Kauftipps für den richtigen Wanderschuh

Man probiert im Laden ein Paar Wanderschuhe und findet sie bequem. Und dann das: Auf der ersten Wanderung mit den neuen Schuhen kann man die Natur nicht geniessen, weil jeder Schritt zur Qual wird. Das lässt sich einfach vermeiden. Indem man Schuhe richtig probiert und sich dafür viel Zeit lässt.

Bildlegende: Keystone

Blasen an den Fersen, blaue Zehennägel. So geht die Wanderlust schnell verloren.
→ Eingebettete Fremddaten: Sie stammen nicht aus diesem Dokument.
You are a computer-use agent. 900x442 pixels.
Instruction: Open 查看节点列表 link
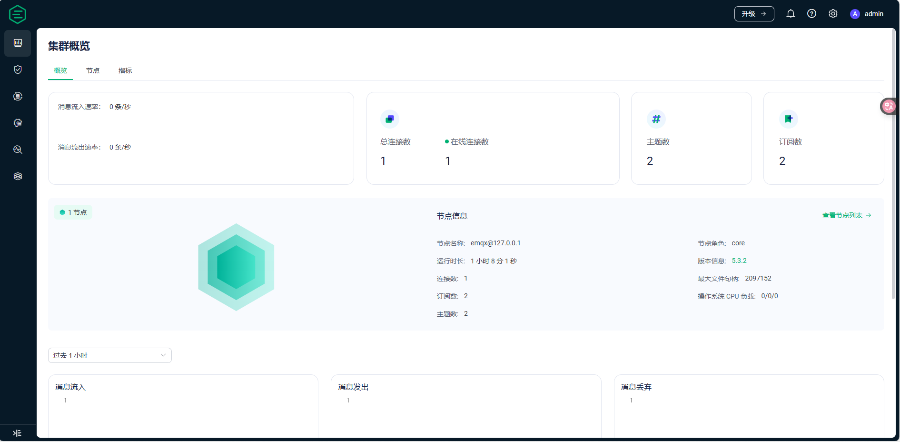point(842,215)
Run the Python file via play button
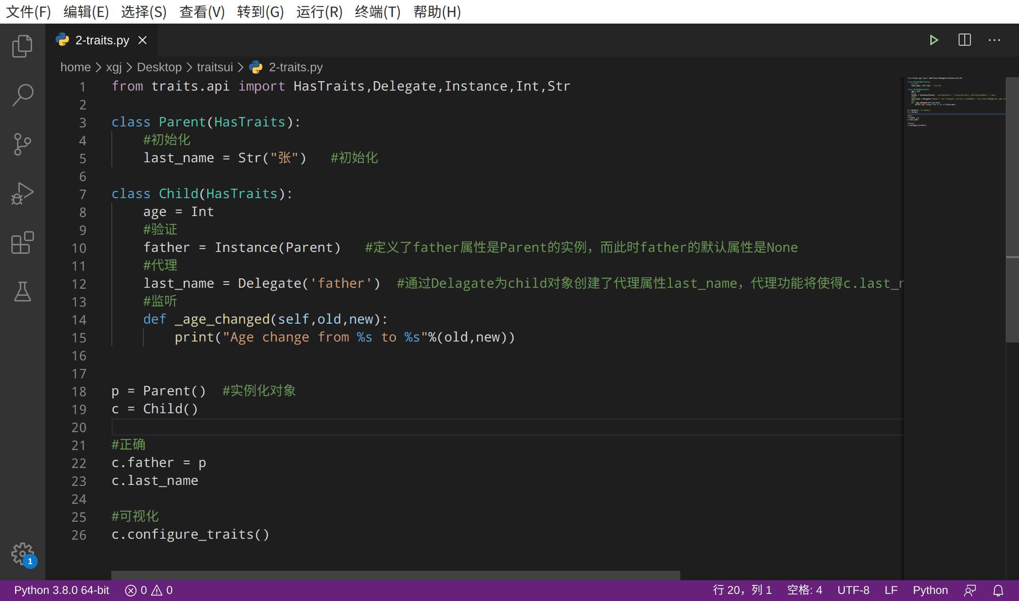This screenshot has height=601, width=1019. (x=935, y=40)
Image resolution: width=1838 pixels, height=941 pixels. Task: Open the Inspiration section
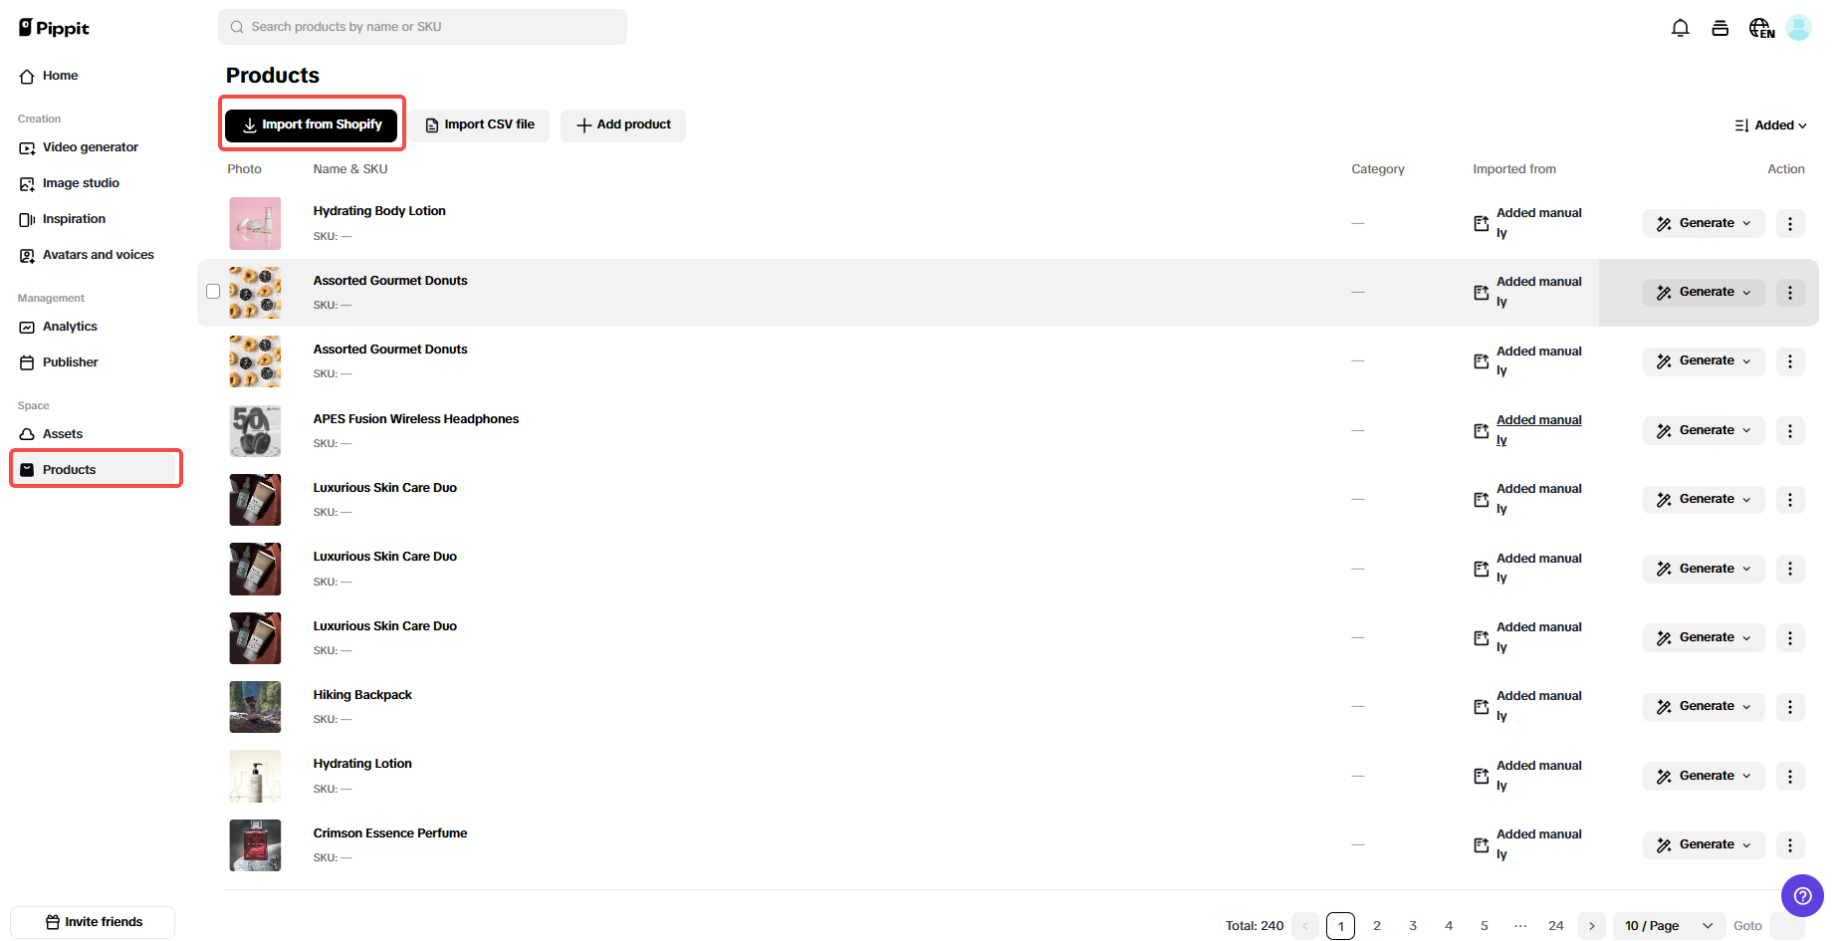(73, 218)
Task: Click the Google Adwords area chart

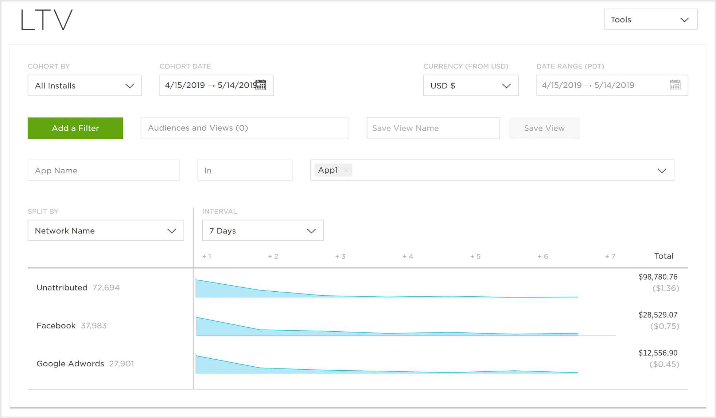Action: point(386,366)
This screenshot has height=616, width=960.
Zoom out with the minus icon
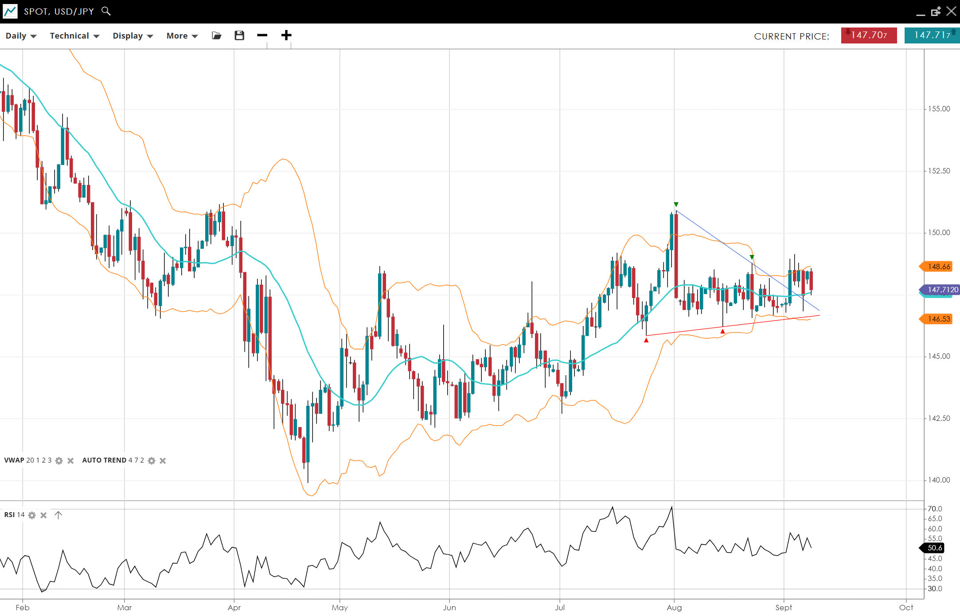(x=262, y=35)
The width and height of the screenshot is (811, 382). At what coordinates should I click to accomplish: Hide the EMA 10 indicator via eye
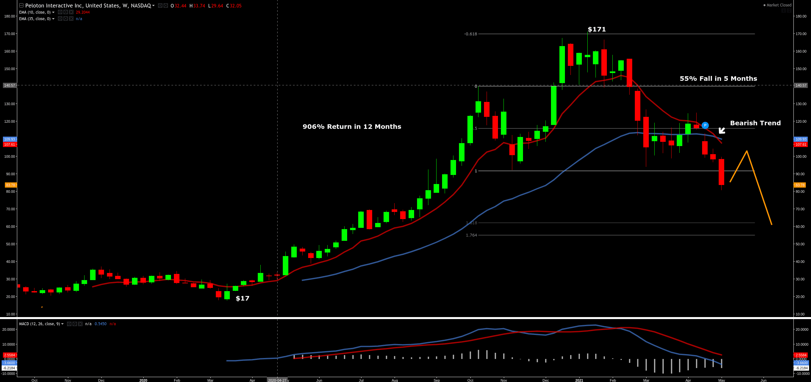click(60, 12)
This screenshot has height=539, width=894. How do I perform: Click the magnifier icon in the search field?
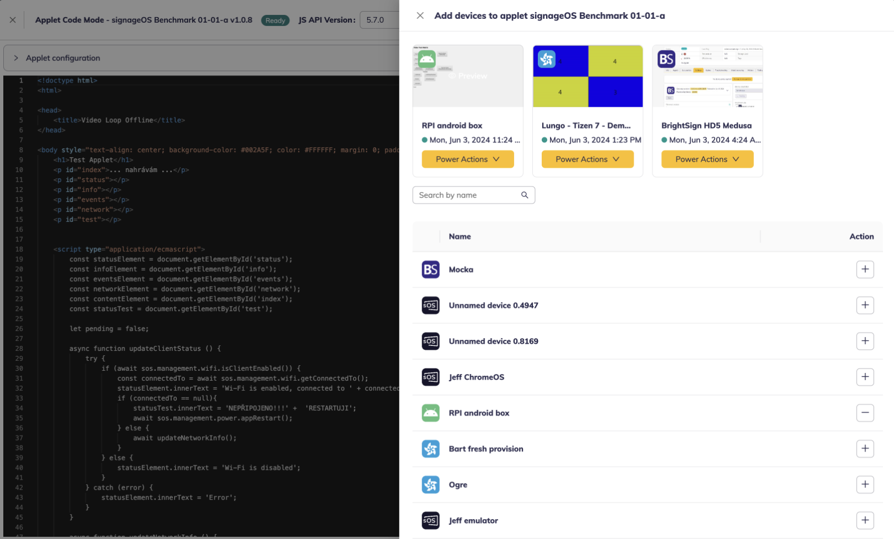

Und man ärgert sich, weil man viel Geld für scheinbar den falschen Wanderschuh ausgegeben hat. Das muss nicht sein, nämlich dann, wenn man bereits beim Schuhkauf gut überlegt und folgende Tipps beachtet:

  • Bevor Sie in den Laden gehen, überlegen Sie sich, was für Wanderungen Sie vorhaben. Aufgrund des Wanderschuh-ABCs finden Sie dann einfach heraus, welcher Schuh für Sie richtig ist (siehe Tabelle unten). Grundsätzlich kann man sagen: Je anspruchsvoller die Wanderungen, umso höher und fester muss der Schuh sein.
  • Leder oder synthetisch? Auch diesen Entscheid können Sie bereits vor dem Ladenbesuch fällen. Beide haben Vor- und Nachteile: Ein synthetischer Wanderschuh ist gut geeignet für feuchtes Wetter, denn er hält das Wasser ab und trocknet schnell. Ist es aber heiss, beginnt man in diesen Schuhen schnell zu Schwitzen. Bei Lederschuhen ist der Luftaustausch besser, dafür sind sie nicht wasserdicht. Hinzu kommt: Ein Lederschuh ist schwerer und teurer.

Im Laden:

  • Kaufen Sie Wanderschuhe am Nachmittag. Dann sind die Füsse grösser als am Morgen.
  • Nehmen Sie zum Probieren Socken mit, die Sie dann auch zum Wandern tragen werden.
  • Falls Sie sehr bequeme, alte Wanderschuhe haben, nehmen Sie diese mit. Das hilft dem Verkäufer bei der Beratung.
  • Haben Sie einen Schuh an, stellen Sie sicher, dass die Ferse gut fixiert ist und Sie auf der Seite guten Halt haben. Der Fuss darf im Schuh nicht rutschen, gleichzeitig darf es aber auch nirgends drücken.
  • Wichtig ist auch genug Platz für die Zehen (ca. 1 cm), da sie sonst beim Bergablaufen vorne anstossen.
  • Lassen Sie sich unbedingt eine halbe Stunde Zeit und probieren Sie den Schuh aus. Dazu gehört zwingend: bergauf und bergab laufen, Treppen steigen, auf die Zehenspitzen stehen, auf die Fersen stehen, schnell laufen und abrupt abbremsen. Gute Fachgeschäfte haben dafür extra einen Test-Parcours eingerichtet. Hat es das nicht, suchen Sie sich selbst eine geeignete Teststrecke.